S.M.O.T Version 1.0

created on 23 May 1997 - drawing by Jean-Louis Naudin

Last update 28 May 1997


Make magnet spacing adjustment holes (for the straight pins) in the balsa base every 0.5mm from the ALUM "U" channel. Alternate them up and down by 0.5 mm. This helps to reduce the balse becoming totally destroyed by too many pin holes and aids returning to the same adjustment that worked before. Normally adjustments in 0.5mm increments are fine enough.

The Alum "U" channel is NOT fixed to the balsa base. The balse side supports hold it firmly but still allow it to be moved for adjustment or removed for polishing, ect.

"Polish" the side rails with a "HARD" lead pencil rubbed on the supporting edges used by the ball until you can feel no bumps. Leave the graphite on the edges. It really helps to reduce frtictional losses. Remember "NOISE" is energy lost.

The side magnet assys are made up of small 4x10x13mm ceramic fridge magnets. They are superglued togther. The 3x10x104mm steel bar serves as a support for building and helps to even out the magnetic graduations in the ramp. The steel bar should be outside the ramp. If placed on the inside, the field will be weakened as the soft domains will allow the magnets field to return to the other pole too easily. Treat the magnet assys with care, the combined strength is quite high and the assys will suck to each other over quite a distance and as the ferrite material is brittle, you could easily break your magnets.



The bend in the 12mm Alum "U" channel should be adjusted for a 12mm clearance from the underside of the end of the ramp. In otherwords, the entry section of another ramp should just fit under the exit of the preceeding. Thats what the notch in the lower balse base piece is for.

Once the bend angle is done and the rolling surfaces are polished, fit the channel into the balsa base and slide it up and down until the 20mm section just touches the level table or whatver you are sitting it on. Check that the bottom of the ramp just clears a spare section of channel. If not, sand or otherwise adjust the height of the end of the ramp supports. Now go back and recheck the 20mm section is still on the table. Mark a line on the bottom of the channel inline with the bottom edge of the balsa support base for future reference.

It is very important for the end cut off of the ramp to be clean and at right angles to the ramp. It is the exit rails that the ball will use to exit. If the cut is off, the ball on exit will be thrown to one side or the other and a clean exit will be very hard to achieve.


Top magnet spacing (measured from the inside of the Alum "U" channel (1.5mm wall thickness) is approx 6mm, bottom spacing is approx 10mm.

The bottom egde of the magnet assys are in line with the start of the ramp (the hacksaw cut). These spacing will vary with the strength of the magnets you use.

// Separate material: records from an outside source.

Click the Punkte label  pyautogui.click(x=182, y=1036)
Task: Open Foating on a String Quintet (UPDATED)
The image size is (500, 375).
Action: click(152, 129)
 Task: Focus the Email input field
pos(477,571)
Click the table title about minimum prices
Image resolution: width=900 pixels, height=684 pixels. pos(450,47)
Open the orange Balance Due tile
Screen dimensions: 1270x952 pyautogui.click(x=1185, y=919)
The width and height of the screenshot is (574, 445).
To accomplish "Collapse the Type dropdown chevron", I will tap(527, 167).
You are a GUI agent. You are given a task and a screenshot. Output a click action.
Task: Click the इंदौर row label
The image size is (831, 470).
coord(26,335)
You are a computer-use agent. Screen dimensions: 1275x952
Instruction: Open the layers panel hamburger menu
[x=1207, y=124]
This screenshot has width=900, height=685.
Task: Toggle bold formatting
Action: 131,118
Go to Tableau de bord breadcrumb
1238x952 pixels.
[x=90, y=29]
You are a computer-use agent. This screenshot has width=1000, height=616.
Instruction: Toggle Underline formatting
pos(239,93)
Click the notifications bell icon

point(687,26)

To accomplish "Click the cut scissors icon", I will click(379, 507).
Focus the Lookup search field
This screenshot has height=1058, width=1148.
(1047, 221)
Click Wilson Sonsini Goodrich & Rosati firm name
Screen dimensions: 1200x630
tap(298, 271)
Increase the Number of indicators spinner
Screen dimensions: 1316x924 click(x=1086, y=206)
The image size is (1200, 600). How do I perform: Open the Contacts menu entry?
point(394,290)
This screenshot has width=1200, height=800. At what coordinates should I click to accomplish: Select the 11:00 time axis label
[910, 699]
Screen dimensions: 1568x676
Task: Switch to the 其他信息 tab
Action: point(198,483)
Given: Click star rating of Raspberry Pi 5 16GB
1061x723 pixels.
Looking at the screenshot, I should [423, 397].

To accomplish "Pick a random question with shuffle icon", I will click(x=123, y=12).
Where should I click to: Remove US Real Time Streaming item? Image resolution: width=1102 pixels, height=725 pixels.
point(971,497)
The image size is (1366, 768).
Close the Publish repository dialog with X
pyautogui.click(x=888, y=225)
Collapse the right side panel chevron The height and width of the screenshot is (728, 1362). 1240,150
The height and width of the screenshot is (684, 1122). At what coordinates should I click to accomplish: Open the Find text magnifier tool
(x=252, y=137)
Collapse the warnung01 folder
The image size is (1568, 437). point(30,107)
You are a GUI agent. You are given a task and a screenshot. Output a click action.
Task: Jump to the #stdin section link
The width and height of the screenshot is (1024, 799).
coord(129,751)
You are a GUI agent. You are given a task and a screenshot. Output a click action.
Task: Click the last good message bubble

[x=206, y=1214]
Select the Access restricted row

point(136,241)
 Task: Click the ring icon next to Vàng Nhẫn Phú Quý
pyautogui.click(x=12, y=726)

As the ball rolls up the ramp, it will "Hit" a end wall. This wall is magnetic and is produces by the quick reduction in the field strength that occurs at the end of the magnet assys. If you slide the magnets down the ramp and release a ball on the 20mm start platform, you should see the ball climb the ramp and then, as it nears the end, quickly be thrown back down the ramp. What you must now do is to slowly move the magnet assys up the ramp until this bounce back point is just over the exit point. If you move the magnets too far up. the ball will be pulled off the end rails and be pulled onto one of the side magnets. There is a balance point where the ball drops over the end and rolls down the end rails, but is gently forced back onto the end rails as it falls.


It is IMPORTANT that the vertical centre of the magnet arrays is ABOVE the centre of the steel ball. This helps to reduce rolling friction. Care must be observed as too high a magnet position and the ball will be sucked off the track by any unbalances side to side magnetic forces. I use paper to shim the side magnet assys up and down. The better the side to side balance, the higher the magnets can be moved and the better the whole thing works.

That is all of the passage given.